-- Excerpted text follows --

5m. Now, let’s apply all this distortion of foreshortened circles to a curling flag. This exercise will be directly transferred to the rose. Draw another flagpole.
5n. Draw the two guide dots, and draw the threequarter foreshortened circle curling toward you.
5o. Begin spiraling the foreshortened circle inward.
5p. Complete the foreshortened circle spiral. Stretch out the ends, and always curve the middle in close. We will also be discussing this when we draw water ripples in a later lesson.
5q. Draw the thickness of the vertical sides of the flag.
5r. Curve the bottom of the near edge of the flag a bit more than the curve you have drawn on the top edge above.
5s. Push that back line up, and curve it away from your eye.
5t. Draw the all-important peeking lines from each of the inside edges. This is definitely the BAM moment of this drawing, the one instantly defining moment when a drawing suddenly pops into the third dimension.

-- Excerpted text concluded --

◆ **Problem details**: Output the stretch of the curling-flag drawing steps from "5t. Draw the" through "the third dimension.", word for word.

-- Recorded information follows --

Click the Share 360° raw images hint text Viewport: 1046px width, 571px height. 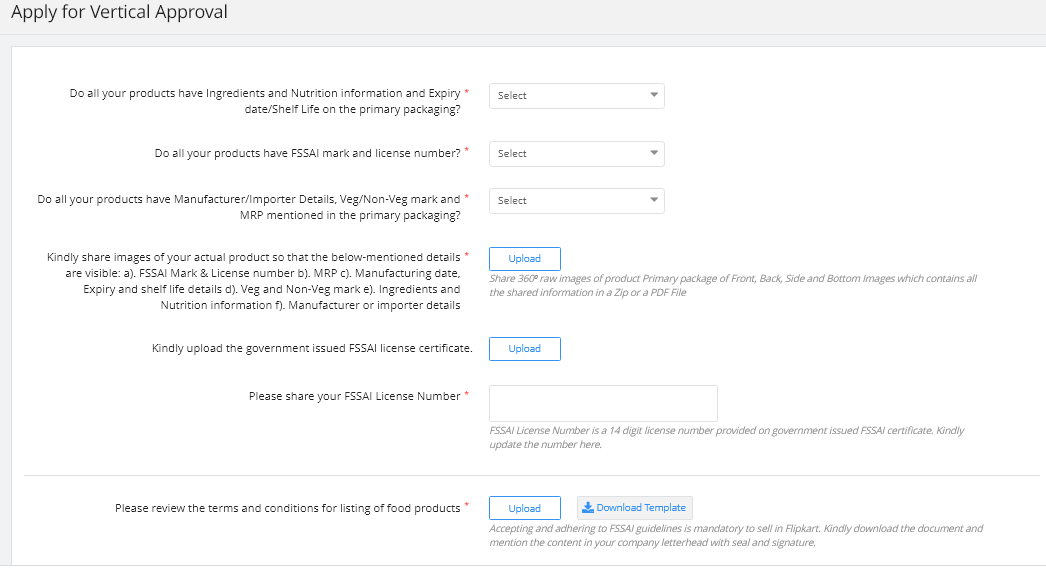tap(732, 285)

-- Recorded information concluded --

◆ **Result**:
5t. Draw the all-important peeking lines from each of the inside edges. This is definitely the BAM moment of this drawing, the one instantly defining moment when a drawing suddenly pops into the third dimension.